Actress, trained chef and author, Tara Deshpande Tennebaum shares lip-smacking delicacies that she grew up on
Once every year my entire extended Mumbai family visited Malu Atya in Bandra for lunch. Malu atya was renowned for her Karwari cooking and this was an annual treat we all looked forward to. Lunch turned into tea turned into dinner and invariably we all stayed the night. We slept on sofas, mattresses; even dining tables were converted into beds. The menu at the far bottom of this page will explain why it was not humanly possible to drive home after one of her zabardast fish curries.
India is a vast ocean of seafood curries, so what’s so unique about a curry from Karwar, a sleepy, ramshackle town that most people have never heard of? I will tell you, but first a little bit about Karwar. Karwar, in Uttara Kanara, Karnataka, is a port, two hours drive from Goa on the Konkan coast, once frequented by Arabs, Dutch, Portuguese and British.
The establishment of a nuclear power plant has cut off access to parts of the beach. My last visit was in April 2010, and I am happy to report the water is still blue and the sands of Devgarh Island still golden. Tourism is limited and domestic, unlike Goa. Karwar still has the charm of a hidden gem: quaint streets, sloppy shops and easy-going people. It is an unwritten tradition that a mid-day meal of crusty fried fish and curry is always followed by a siesta.
Karwar has a diverse population; Goud Saraswats like my family, Konkan Marathas who are landowners, a large fishing community of Kharvis and Gabiths, tribals like the Goulis, nomadic herders and the Vokkaliga or Goudas, who fled Portuguese Goa and came to live in Karwar’s foothills. Karwari Christians or Caanarite Christians are Roman Catholics, originally from Goa and Mysore.

**WORK TO COMPLETE:**
1. According to the Karwar text, when was the author's last visit to Karwar?
2. In the data-source rows, list again only the rows from the row containing "May (629, 267)" through the final row, inclusive. Multiply each answer coordinate by 1.55 and round it to a whole number, with halves rounded up.

[Records from a data source]
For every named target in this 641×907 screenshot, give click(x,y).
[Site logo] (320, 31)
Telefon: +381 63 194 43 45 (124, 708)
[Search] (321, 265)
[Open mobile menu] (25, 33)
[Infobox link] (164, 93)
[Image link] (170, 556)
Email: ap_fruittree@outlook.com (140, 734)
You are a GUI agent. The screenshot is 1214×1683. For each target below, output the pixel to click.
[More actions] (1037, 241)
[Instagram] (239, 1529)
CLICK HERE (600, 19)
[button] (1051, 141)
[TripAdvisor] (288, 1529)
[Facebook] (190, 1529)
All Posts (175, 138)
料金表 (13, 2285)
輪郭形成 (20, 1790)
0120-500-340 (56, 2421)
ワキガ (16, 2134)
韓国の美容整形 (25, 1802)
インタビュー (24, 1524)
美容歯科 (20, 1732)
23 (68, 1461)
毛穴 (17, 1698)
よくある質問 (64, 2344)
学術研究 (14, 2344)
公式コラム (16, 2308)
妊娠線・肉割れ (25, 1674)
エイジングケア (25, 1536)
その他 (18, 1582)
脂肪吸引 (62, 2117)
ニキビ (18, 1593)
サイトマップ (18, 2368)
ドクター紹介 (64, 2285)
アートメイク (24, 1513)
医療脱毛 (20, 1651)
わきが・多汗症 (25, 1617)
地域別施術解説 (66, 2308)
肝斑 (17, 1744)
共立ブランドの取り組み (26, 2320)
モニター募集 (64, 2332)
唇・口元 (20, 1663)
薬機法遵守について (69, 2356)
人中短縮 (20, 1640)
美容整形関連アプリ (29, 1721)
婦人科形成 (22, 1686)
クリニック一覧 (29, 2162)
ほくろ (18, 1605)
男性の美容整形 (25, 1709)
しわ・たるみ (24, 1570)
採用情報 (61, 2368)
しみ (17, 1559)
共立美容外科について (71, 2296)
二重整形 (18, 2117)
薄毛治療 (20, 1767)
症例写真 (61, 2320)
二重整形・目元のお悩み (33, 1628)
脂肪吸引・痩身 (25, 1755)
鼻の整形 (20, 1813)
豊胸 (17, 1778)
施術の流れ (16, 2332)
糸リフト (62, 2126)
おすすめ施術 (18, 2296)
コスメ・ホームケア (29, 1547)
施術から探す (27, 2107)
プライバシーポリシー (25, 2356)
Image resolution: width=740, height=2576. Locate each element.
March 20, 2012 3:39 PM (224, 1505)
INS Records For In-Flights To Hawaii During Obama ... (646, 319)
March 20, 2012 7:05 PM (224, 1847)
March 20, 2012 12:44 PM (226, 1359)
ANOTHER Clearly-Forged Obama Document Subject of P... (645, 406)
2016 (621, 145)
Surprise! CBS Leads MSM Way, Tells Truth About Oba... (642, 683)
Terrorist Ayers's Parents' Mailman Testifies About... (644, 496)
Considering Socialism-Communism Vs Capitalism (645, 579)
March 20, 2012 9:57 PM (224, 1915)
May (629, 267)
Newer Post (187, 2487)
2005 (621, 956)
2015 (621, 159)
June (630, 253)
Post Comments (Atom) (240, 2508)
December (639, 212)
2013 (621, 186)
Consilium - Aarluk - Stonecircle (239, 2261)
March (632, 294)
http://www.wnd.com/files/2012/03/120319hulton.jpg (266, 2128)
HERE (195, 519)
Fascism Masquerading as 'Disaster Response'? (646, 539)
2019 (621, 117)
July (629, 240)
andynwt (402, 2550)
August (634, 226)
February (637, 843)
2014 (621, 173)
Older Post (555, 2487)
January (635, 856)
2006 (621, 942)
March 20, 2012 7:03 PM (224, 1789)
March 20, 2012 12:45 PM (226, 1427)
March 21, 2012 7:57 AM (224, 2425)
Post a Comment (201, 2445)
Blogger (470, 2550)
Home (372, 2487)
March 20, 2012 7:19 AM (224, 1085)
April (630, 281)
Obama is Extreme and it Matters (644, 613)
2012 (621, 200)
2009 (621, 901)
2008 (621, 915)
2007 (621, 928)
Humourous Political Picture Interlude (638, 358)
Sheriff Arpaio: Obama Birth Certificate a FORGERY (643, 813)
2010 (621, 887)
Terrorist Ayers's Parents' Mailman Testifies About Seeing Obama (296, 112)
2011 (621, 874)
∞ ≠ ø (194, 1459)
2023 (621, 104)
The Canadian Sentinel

**RESULTS BY TASK:**
1. April 2010

2.
May (975, 414)
Newer Post (290, 3855)
2005 (963, 1482)
2015 (963, 246)
June (977, 392)
Post Comments (Atom) (372, 3887)
December (990, 329)
2013 (963, 288)
Consilium - Aarluk - Stonecircle (370, 3505)
March (980, 456)
http://www.wnd.com/files/2012/03/120319hulton.jpg (412, 3298)
HERE (302, 804)
Fascism Masquerading as 'Disaster Response'? (1001, 835)
2019 (963, 181)
July (975, 372)
andynwt (623, 3953)
August (983, 350)
February (987, 1307)
2014 (963, 268)
Older Post (860, 3855)
January (984, 1327)
2006 (963, 1460)
March 20, 2012 7:03 PM (347, 2773)
March 20, 2012 12:45 PM (350, 2212)
March 21, 2012 7:57 AM (347, 3759)
Post a Comment (312, 3790)
Blogger (729, 3953)
Home (577, 3855)
March 20, 2012 7:19 AM (347, 1682)
April (977, 436)
Obama is Extreme and it Matters (998, 950)
2012 (963, 310)
2009 (963, 1397)
2008 (963, 1418)
2007 (963, 1438)
Humourous Political Picture Interlude (989, 555)
Sheriff Arpaio: Obama Birth Certificate a FORGERY (997, 1260)
2010 (963, 1375)
Terrorist Ayers's Parents' Mailman Testifies About Seeing Obama (459, 174)
2011 (963, 1355)
∞ ≠ ø (301, 2261)
2023 (963, 161)
The Canadian Sentinel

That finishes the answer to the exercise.